The SPFE documentation is intended to be an example of bottom-up information architecture, but it isn't there yet. My intention is to return to the SPFE documentation once the Structured Writing book is complete.

The role of SAM

Along the way, the writing of the Structured Writing book gave birth to another project, to develop a alternative markup language for structured writing. The vast majority of structured writing today is done in XML using a structured XML editor which presents a pseudo-WYSIWYG graphical editing environment to the writer. This is inherently a document-domain writing environment. It has many problems even for working in the document domain, but it is even more difficult to work in when writing in the subject domain. Many people today prefer to work in lightweight markup languages such as MarkDown which you can create easily using a simple text editor. However, all current lightweight markup languages are simple document domain languages. There was no lightweight markup language that could be used to create specific subject-domain semantics for writing about specific subjects. Something new was needed to make writing in the subject domain easy for writers.

For this purpose, I created SAM (Semantic Authoring Markdown, or Semantic Authoring Markup as you please). The Structured Writing book is written SAM and used SAM for most of its examples. You can find SAM at https://mbakeranalecta.github.io/sam/. SAM is not intended to completely replace XML, which is more general than SAM and works fine for most of the things it is used for. SAM is intended as a front-end authoring language for structured writing systems that would still use XML internally. The current version of SPFE is still basically and XML-based system and will remain XML based in all of its internals. It has basic support for SAM as an input language, and this will be expanded so that SAM will become the main way to write content in SPFE. XML will always be supported as an authoring language as well, however. It is part of the design intent for SPFE that it should be as catholic as possible in the formats it accepts.

Writing in a SPFE Environment

SPFE is intended to make structured writing as simple as possible for writers by minimizing how much they need to understand about the publishing system, and by minimizing the need to understand to interact with the overall body of content that an organization maintains. Traditional content management approaches of ten require substantial knowledge of both the system itself and the whole corpus of content in order to participate fully in content creation. SPFE is designed to avoid this by creating a publish and content management environment that is driven by metadata about the subject matter of the content (subject-domain markup) -- something that the author naturally understands.

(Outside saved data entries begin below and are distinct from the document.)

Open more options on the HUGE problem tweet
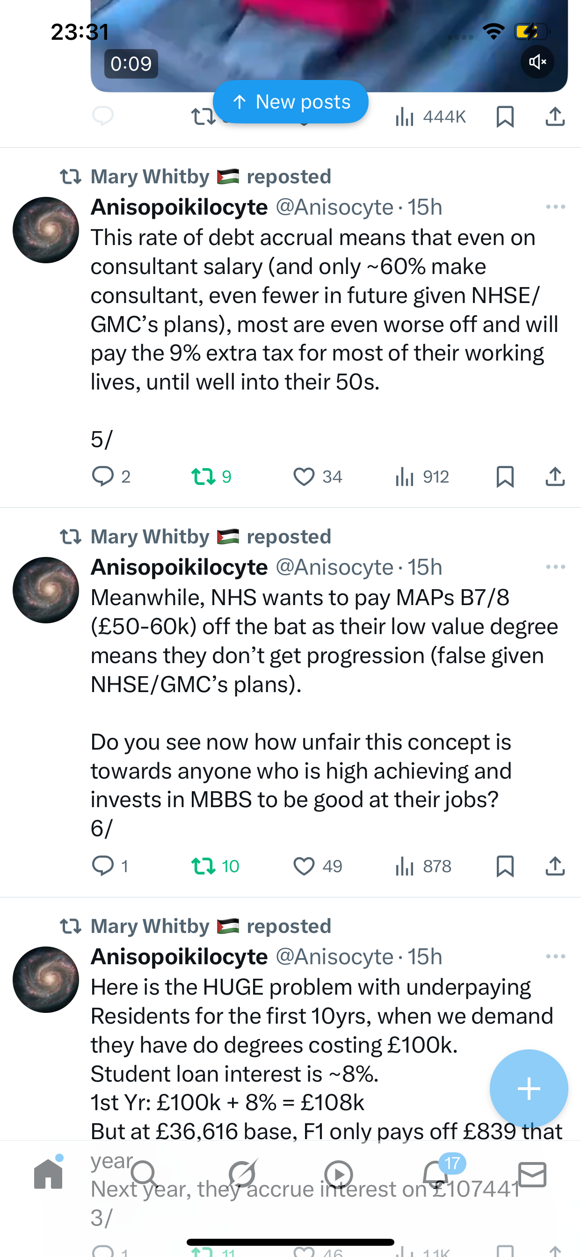The height and width of the screenshot is (1257, 581). pyautogui.click(x=556, y=956)
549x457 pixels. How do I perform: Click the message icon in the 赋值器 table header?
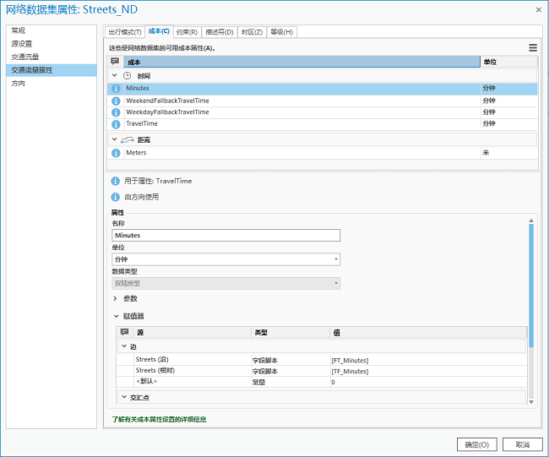[x=124, y=333]
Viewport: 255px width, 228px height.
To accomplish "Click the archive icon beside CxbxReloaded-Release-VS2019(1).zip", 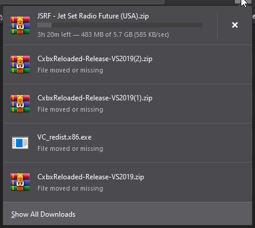I will pos(20,104).
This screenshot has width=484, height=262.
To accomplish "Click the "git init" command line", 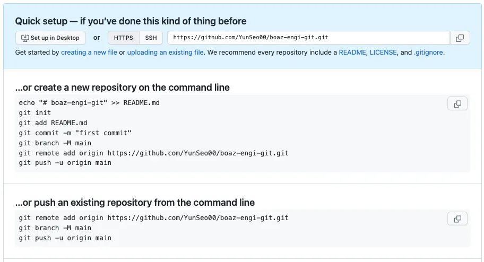I will (x=35, y=112).
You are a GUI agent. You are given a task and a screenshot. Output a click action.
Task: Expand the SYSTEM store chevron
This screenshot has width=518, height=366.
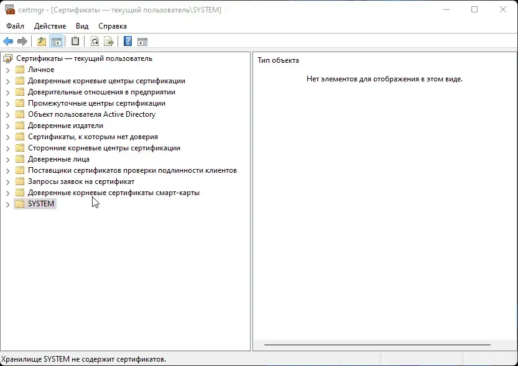click(7, 204)
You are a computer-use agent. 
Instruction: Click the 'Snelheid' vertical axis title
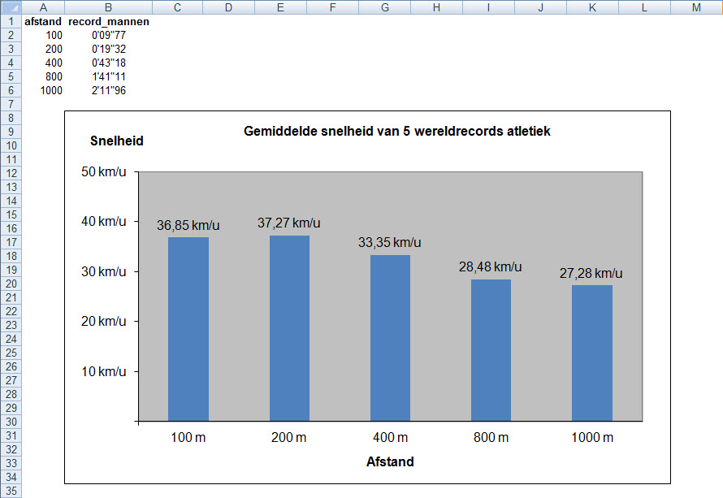116,141
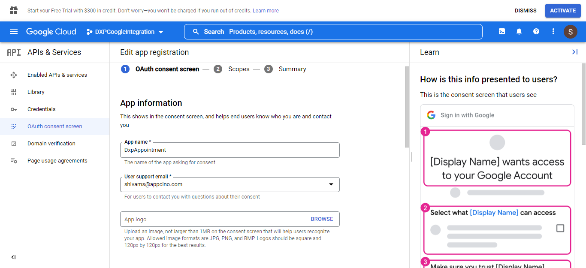Browse for an app logo
586x268 pixels.
322,219
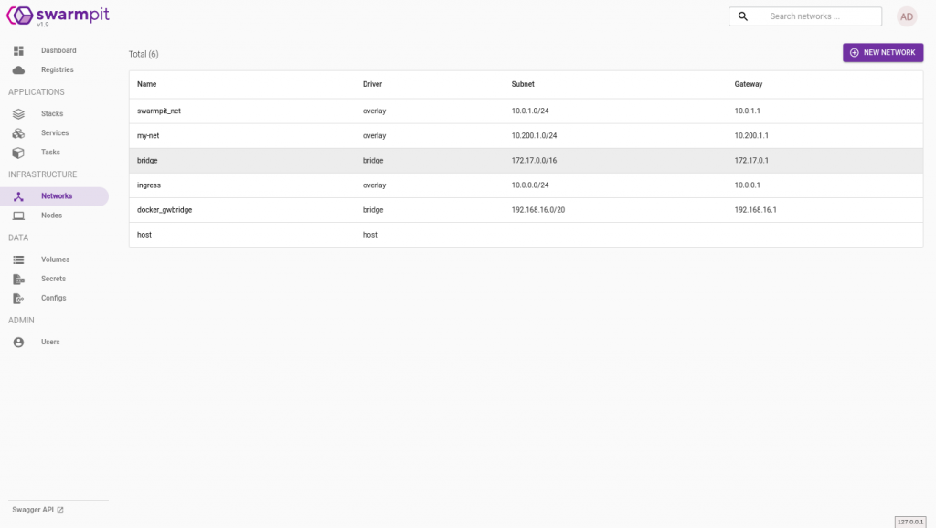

Structured authoring is also easier if the structures that authors are asked to create are simple and related as specifically as possible to the subject matter they are writing about. SPFE is designed to work best with small subject-specific structures, and to make it as easy as possible to design and implement such structures.

Schemas

As a structured writing system, SPFE works with content that conforms to a set of formal rules known as a schema. Schemas define which content structures can be used in which situations. Successful processing of content depends on the content conforming to both the letter and the spirit of the appropriate schema.

However, unlike the DocBook and DITA systems, SPFE is not based on a particular schema. Rather, SPFE is a modular content processing architecture that can be used with a variety of schemas. However, SPFE does make certain presumptions about how schemas will be written. In particular it expects a declarative style of markup in which the document markup does not contain any publishing or content management directives.

To enable users to get up to speed quickly, and to provide a baseline of functionality for building SPFE-compatible schemas, SPFE Open Toolkit includes the EPPO Simple schema set. EPPO Simple is a highly modularized set of schemas and associated processing that you can use directly or as the basis for creating your own schemas.